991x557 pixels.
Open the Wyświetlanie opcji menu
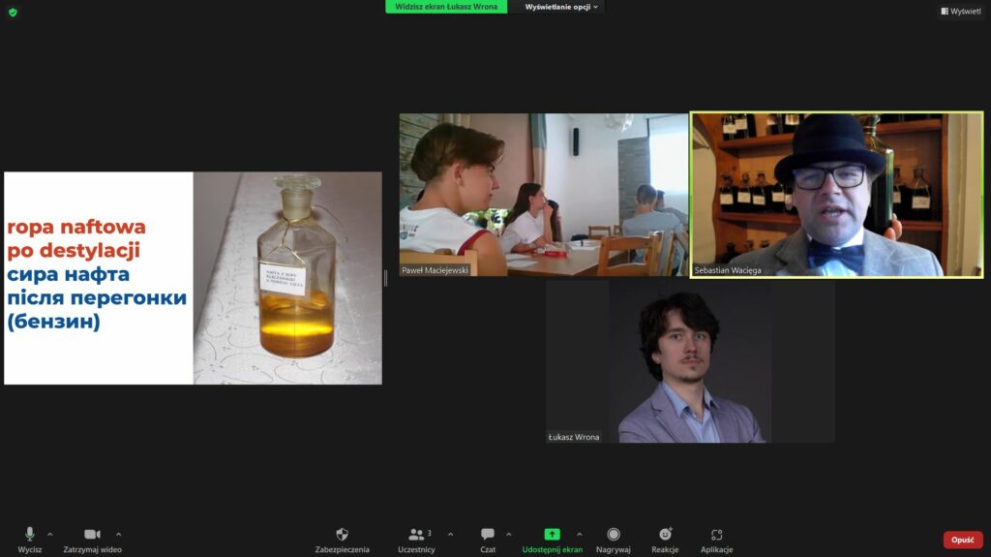click(x=561, y=7)
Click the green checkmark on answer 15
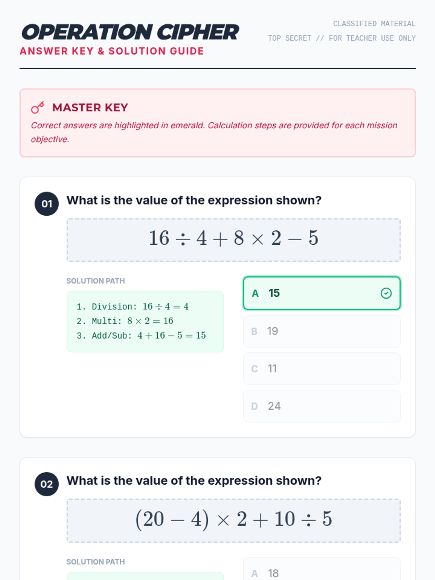Viewport: 435px width, 580px height. click(x=386, y=293)
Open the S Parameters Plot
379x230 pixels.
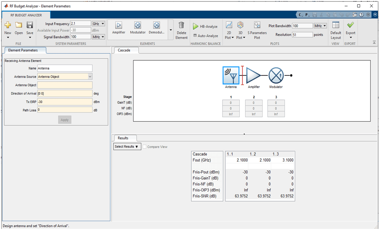[x=257, y=26]
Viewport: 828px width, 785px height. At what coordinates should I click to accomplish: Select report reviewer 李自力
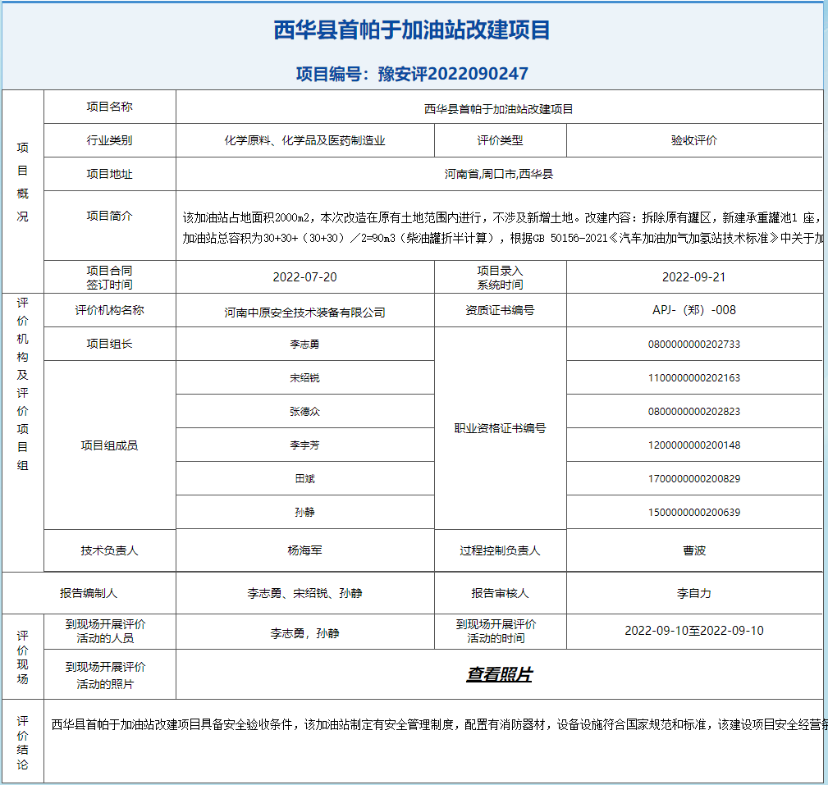pos(693,593)
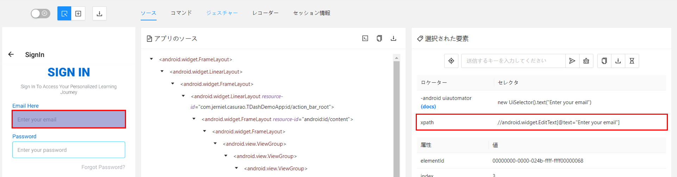Toggle attribute display in the app source header
Viewport: 677px width, 177px height.
365,38
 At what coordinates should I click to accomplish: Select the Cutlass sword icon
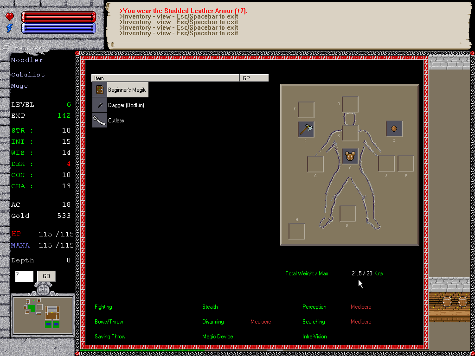coord(99,121)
____________________
Work to complete: Drop the images; restate the listing exactly.

Response area:
991x557 pixels.
Open the Wyświetlanie opcji menu
click(x=561, y=7)
Click the green checkmark on answer 15
Viewport: 435px width, 580px height. click(x=386, y=293)
Open the S Parameters Plot
379x230 pixels.
[x=257, y=26]
Viewport: 828px width, 785px height. At what coordinates should I click to accomplish: Select report reviewer 李自力
pos(693,593)
Toggle attribute display in the app source header
Viewport: 677px width, 177px height.
365,38
 At what coordinates should I click to accomplish: Select the Cutlass sword icon
coord(99,121)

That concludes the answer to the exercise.